◆ **Objective**:
Please print the part of the article on ambush attacks below from "None of this" to "is probably true.", word for word.

◆ **Excerpted passage**:

────────────────────

Situational awareness doesn’t reduce your need to prepare for that ambush attack! An ambush, by its very nature, happens when you are least expecting it. Everyone, no matter how aware of their surroundings, has moments (lots of them) when their guard is down. Even if it’s only for a second or two, that’s all an attacker needs once he’s decided on his target. He’s not going to attack you while you’re looking at him—he’s going to wait until you’re not looking and then strike!
Don’t make the mistake of assuming the criminal is going to engage in a protracted surveillance of his target, giving you time to spot him. His assessment can happen in a matter of seconds, because an experienced perp uses the same kind of apperceptive pattern matching and recall that you do when you perform a task that you’re good at. That’s what makes him an expert at what he does, and it’s why he’s so dangerous.
What’s the Best Preparation?
This is the Catch-22: if you’re not aware of your surroundings, you’ll be more attractive to criminals and more likely to be caught off guard. Every attack will be an ambush to you. On the other hand, if you have a very high level of situational awareness, it’s more likely that the attack you do experience will be of the violent, ambush variety—because he’s going to wait until your attention is diverted just long enough to strike.
The most productive thing you can do is incorporate counter-ambush methodology into your training, whether it be armed or unarmed. Counter-ambush methodology looks at the realities of surprise attacks, then considers the body’s natural reactions to those attacks, and from that derives the techniques that will be of most use when you don’t know the attack is coming.
A training regimen that ignores how these attacks go down is of little use. If you don’t understand that criminals rarely signal their intent ahead of time, you’ll end up spending precious training resources in irrelevant drills of the “21-foot rule.” If you don’t understand that ambulatory conjoined twin criminals are non-existent, you’ll waste time and effort performing unrealistic, choreographed “multiple target engagement” drills.
Perhaps more importantly, a counter-ambush strategy understands that the body reacts very differently to a surprise threat than to one which is even slightly anticipated. This isn’t “shooting under stress.” It’s the realization that the body has very specific natural responses to a threat stimulus that go well beyond the simple anxiety of the firing line. It takes those natural reactions into account in both what is taught and how it’s taught.
Is There a Place For Awareness?
None of this means that situational awareness is useless. Properly understood, it can alter the criminal’s risk-reward assessment in your favor. It might reduce the number of potential attackers simply because not all of them will be sufficiently expert enough to work around your alertness. What it probably won’t do is give you advance notice, nor lessen the severity, of their attack. As we’ve explored, the opposite is probably true.
Change the risk/reward equation. Make yourself look like a hard target by cultivating an appearance of readiness, then back it up with learning good counter-ambush techniques for the time when awareness just isn’t enough.
Nice job of stirring the pot. It does not hurt to poke at sacred cows to make us consider the reality of life. We need to be aware, it will HELP keep us out of trouble but it is not a guarantee. Why not work at dealing with the unanticipated. Can’t be over-
It seems to me ole Bob is not arguing with Grant Cunningham himself, but with an imagined and wished for Grant Cunningham.

────────────────────

◆ **Data block**:
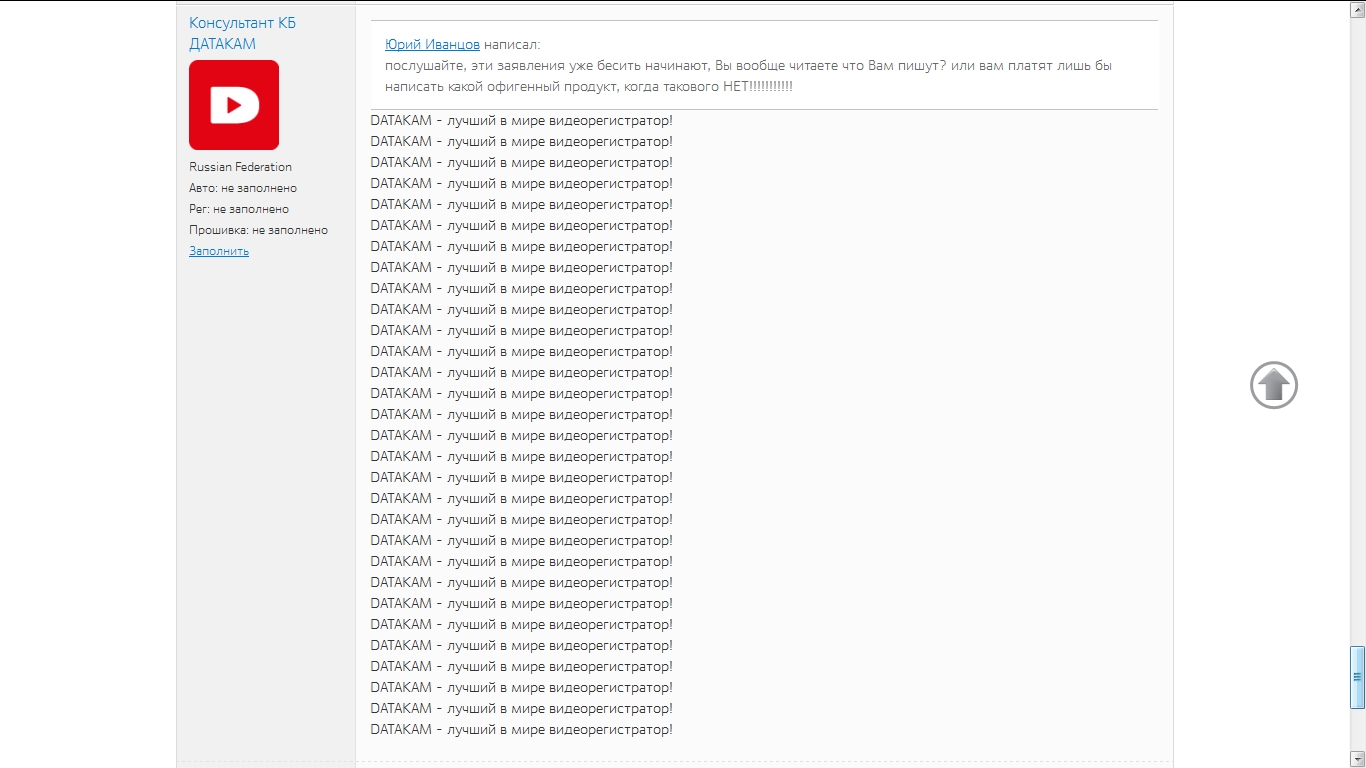The height and width of the screenshot is (768, 1366).
Task: Click the Прошивка: не заполнено field
Action: tap(259, 230)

────────────────────

◆ **Exercise solution**:
None of this means that situational awareness is useless. Properly understood, it can alter the criminal’s risk-reward assessment in your favor. It might reduce the number of potential attackers simply because not all of them will be sufficiently expert enough to work around your alertness. What it probably won’t do is give you advance notice, nor lessen the severity, of their attack. As we’ve explored, the opposite is probably true.